Similaritiy of words
Let's start with a sample; to calculate similarity of two words, 'cookbook' and 'instruction_book'.
>>> cb = wordnet.synset('cookbook.n.01') >>> ib = wordnet.synset('instruction_book.n.01') >>> cb.wup_similarity(ib) 0.9166666666666666
Although the calculation logic is uncler, but as number is close to 1, the similarity is higher. I think we can say 91.6666% should be very similar. Another example is to get distances between 2 words.

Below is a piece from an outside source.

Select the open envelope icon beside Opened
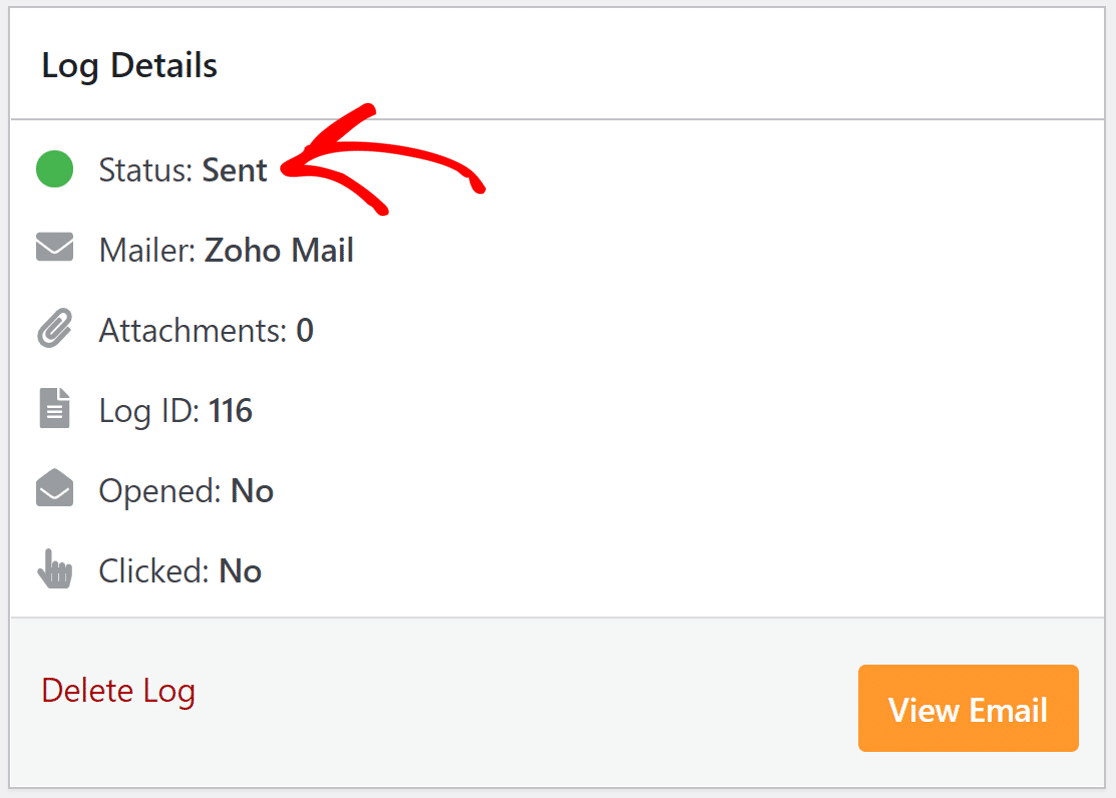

>>> ref = cb.hypernyms()[0] >>> cb.shortest_path_distance(ref) 1 >>> cb.shortest_path_distance(ib) 2
The hypernym of cb('cookbook.n.01') is assgined to ref. The value should be 'reference_book.n.01'. The first shortest_path_distance() is to get the shortest distance from cb to ref. The value should be 1 as ref is a hypernym of cb. The secnd one is between cb and ib('isntructionbook'). It is quite natural that the distance is 2 as cb and ib should have same hypernym.
Then try to use other word. How about similarity between cb(cookbook) and 'dog'?

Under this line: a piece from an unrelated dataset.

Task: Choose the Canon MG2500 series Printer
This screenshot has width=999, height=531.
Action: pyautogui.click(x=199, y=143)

>>> dog = wordnet.synsets('dog')[0] >>> dog.wup_similarity(cb) 0.38095238095238093
The value is changed to 38%, less similar. Are there any common hypernyms?

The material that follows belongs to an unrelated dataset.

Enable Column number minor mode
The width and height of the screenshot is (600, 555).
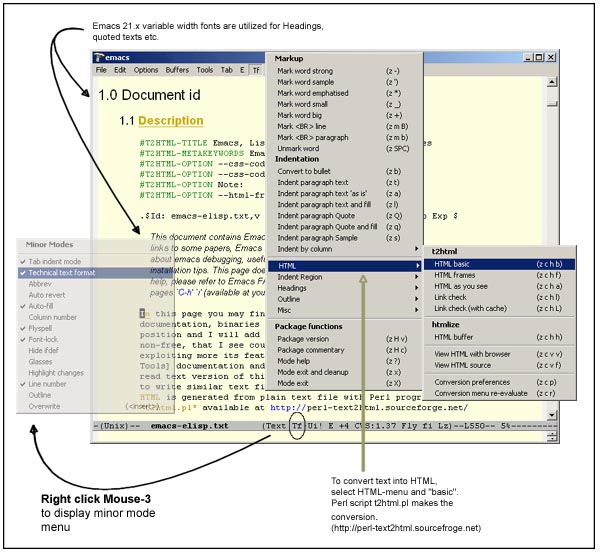click(x=57, y=317)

>>> dog.common_hypernyms(cb) [Synset('object.n.01'), Synset('whole.n.02'), Synset('physical_entity.n.01'), Sy nset('entity.n.01')]
Thre are some common hypernyms but all of them are so abstract words.
How about verbs? This example is comparing cook and bake.
>>> cook = wordnet.synset('cook.v.01') >>> bake = wordnet.synset('bake.v.02') >>> cook.wup_similarity(bake) 0.6666666666666666 >>> bake = wordnet.synset('bake.v.01')
66.6666% is similar enough? (Note: In the text book the results was 0.75. I guess wordnet has been updated.)
Another method, Leacock Chodorow (LCH) similarity is introduced.
>>> cb.path_similarity(ib) 0.3333333333333333 >>> cb.path_similarity(dog) 0.07142857142857142 >>> cb.lch_similarity(ib) 2.538973871058276 >>> cb.lch_similarity(dog) 0.9985288301111273
I can guess as number is higher, similarity is also higher. Comparing with path_similarity(), it is not clear the provided number means high similarity or not. In terms of that, path_similarity is more user friendly, especially for newbies like me.